Thierry Michel: «Le Congo a vécu une histoire exceptionnelle dont on ne peut pas parler»

Thierry Michel

Pourquoi les grands criminels ont-ils été jugés par un Tribunal spécial après le génocide perpétré au Rwanda et après les crimes de masse commis en Yougoslavie, au Tchad et en Sierra Léone, et pourquoi rien n’a été fait après les crimes de masse perpétrés au Congo-Kinshasa ? C’est la question que pose le docteur Denis Mukwege, prix Nobel de la paix 2018, dans le dernier film de Thierry Michel, L’empire du silence, qui sort ce mercredi 16 mars sur les écrans parisiens. Le célèbre réalisateur belge répond aux questions de Christophe Boisbouvier.PUBLICITÉ

RFI : Pourquoi dites-vous que le Congo est sous « l’empire du silence » ?

Thierry Michel Parce qu’il a vécu une histoire exceptionnelle, depuis 25 ans, de guerres, de massacres, dont on ne peut pas parler. Quand on voit aujourd’hui comment on parle de l’Ukraine, je pense qu’il était temps de refaire une mosaïque cohérente pour essayer de comprendre les enchaînements qui ont mené à ce désastre.

Dans votre film L’empire du silence, qui est remarquable, vous revenez sur la marche de la mort où des centaines de milliers de Hutus rwandais ont perdu la vie -c’était en 1996 et 1997-, quand l’armée rwandaise et les rebelles congolais de Laurent-Désiré Kabila ont pénétré à l’intérieur du Zaïre. Vous parlez du massacre de Tingi Tingi bien sûr. Mais vous vous arrêtez aussi sur un massacre qui est beaucoup moins connu, celui de Mbandaka…

Absolument. Parce que je pense qu’il est exemplaire. D’abord, c’est la fin de la route. Les réfugiés ont fait, à travers la forêt, pieds nus parfois, affamés, mourants, plus de 2 000 kilomètres pour essayer d’échapper à l’enfer et d’arriver à sortir du Congo, traverser le fleuve et traverser la frontière. Et à peine y sont-ils arrivés que les forces rwandaises arrivent pour les massacrer.

Vous dites qu’il y a eu 8 000 morts sur les quais du port de Mbandaka, les quais que vous filmez. Et vous avez ce témoignage accablant, en effet, d’un délégué congolais de la Croix-Rouge qui raconte comment le gouverneur de l’époque a essayé d’acheter son silence…

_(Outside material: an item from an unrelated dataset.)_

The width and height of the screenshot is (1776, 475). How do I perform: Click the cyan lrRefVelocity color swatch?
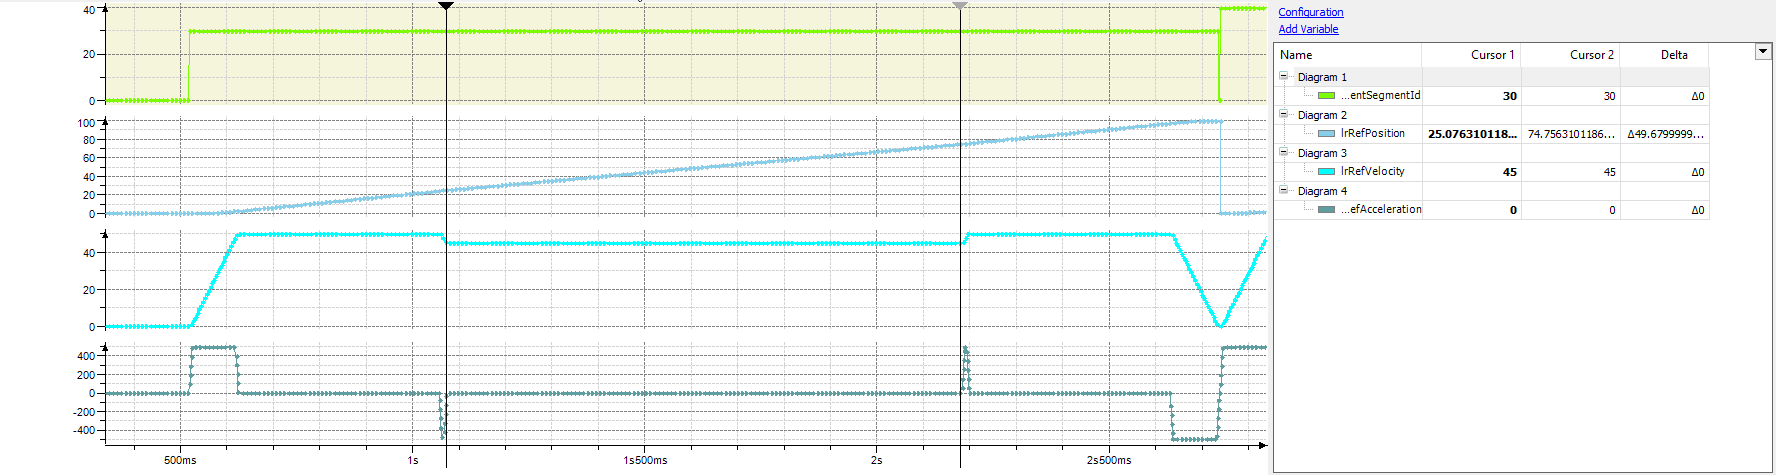coord(1326,172)
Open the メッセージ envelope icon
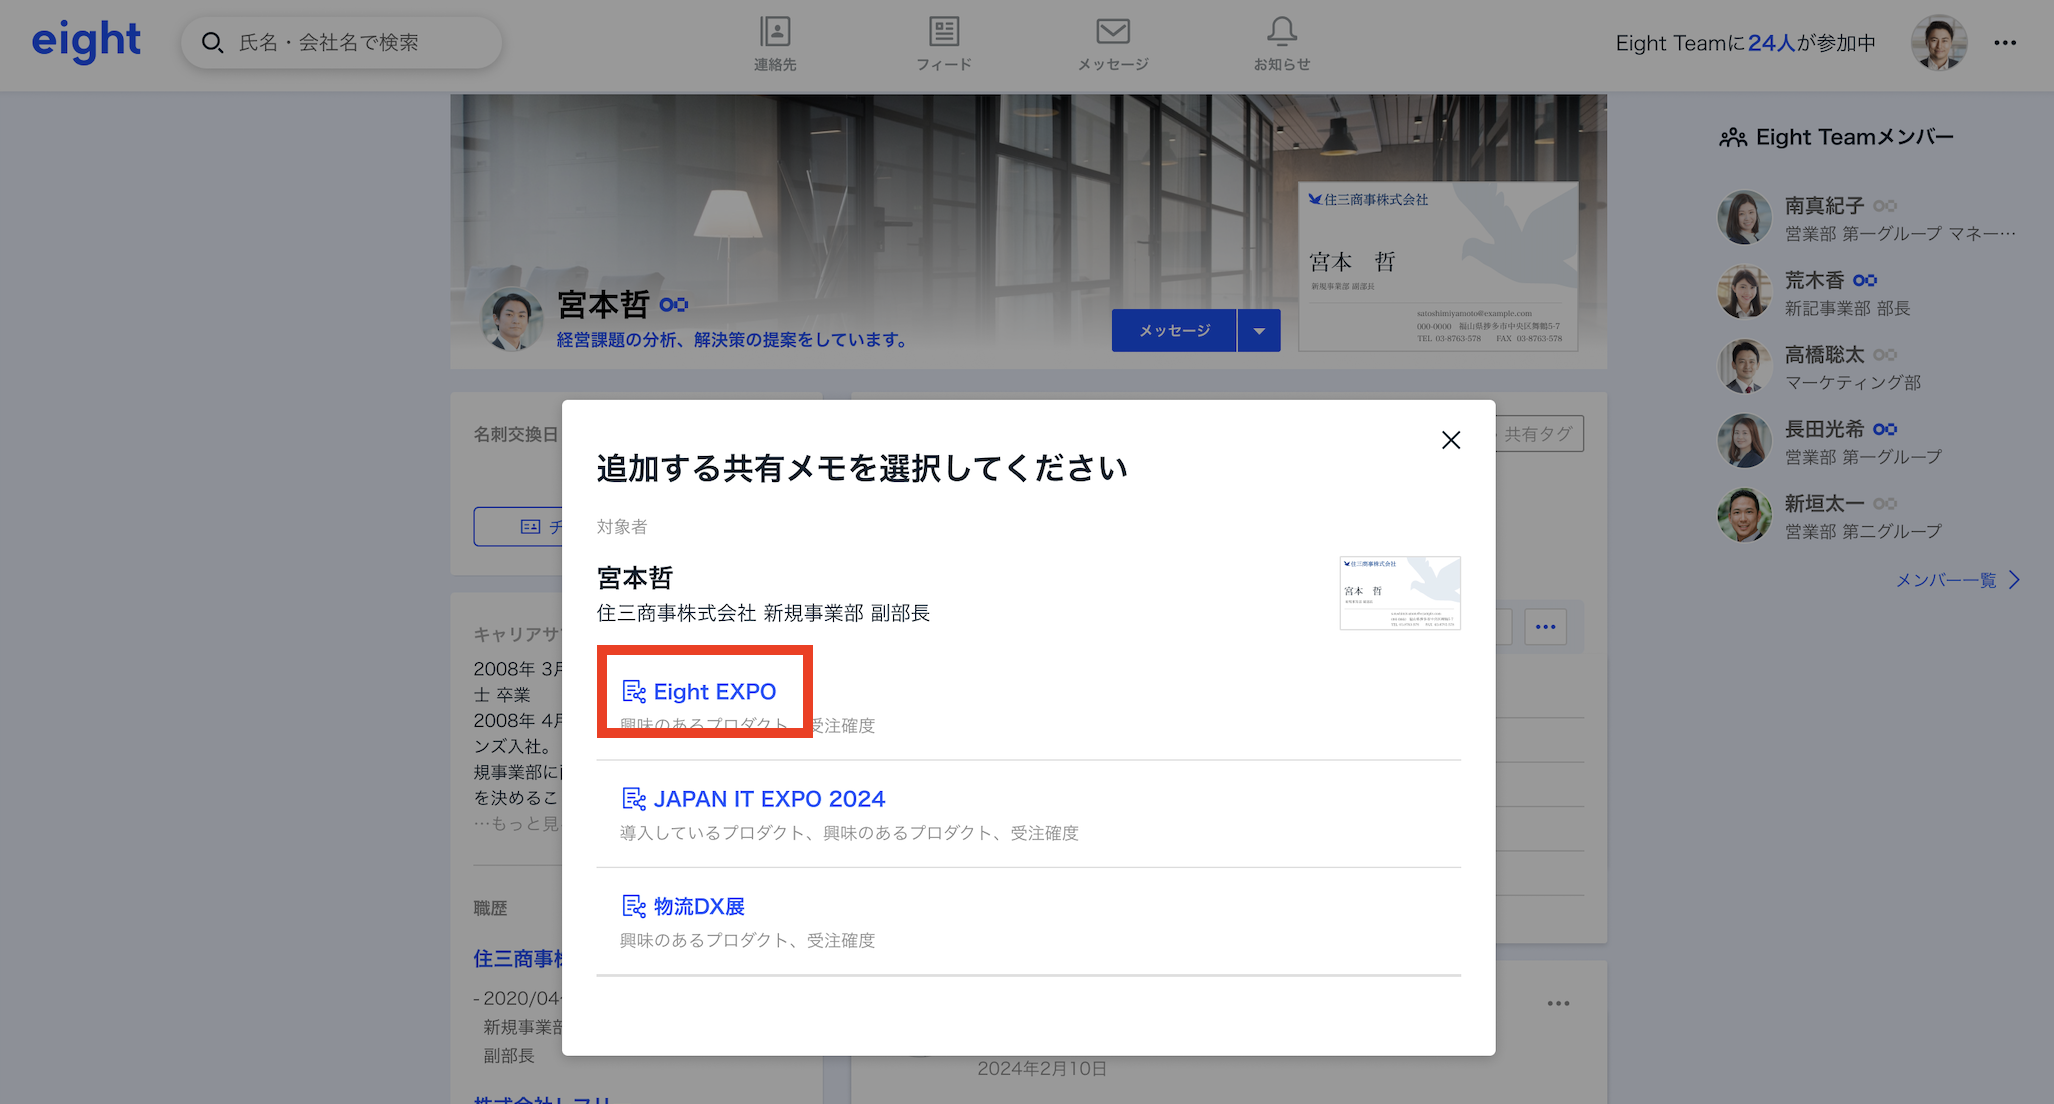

Absolument. Après les menaces physiques, il y a eu la tentative de corruption. Puis, il a dû se cacher pour échapper à la mort. Oui, tout à fait. Et il a fait preuve d’un courage exceptionnel, je veux dire comme un héros anonyme, un héros congolais.

Parmi les principaux responsables des tueries commises dans les deux guerres du Congo, vous citez le général rwandais James Kabarebe et le général congolais Gabriel Amisi Kumba, surnommé Tango Four. Que sont-ils devenus ?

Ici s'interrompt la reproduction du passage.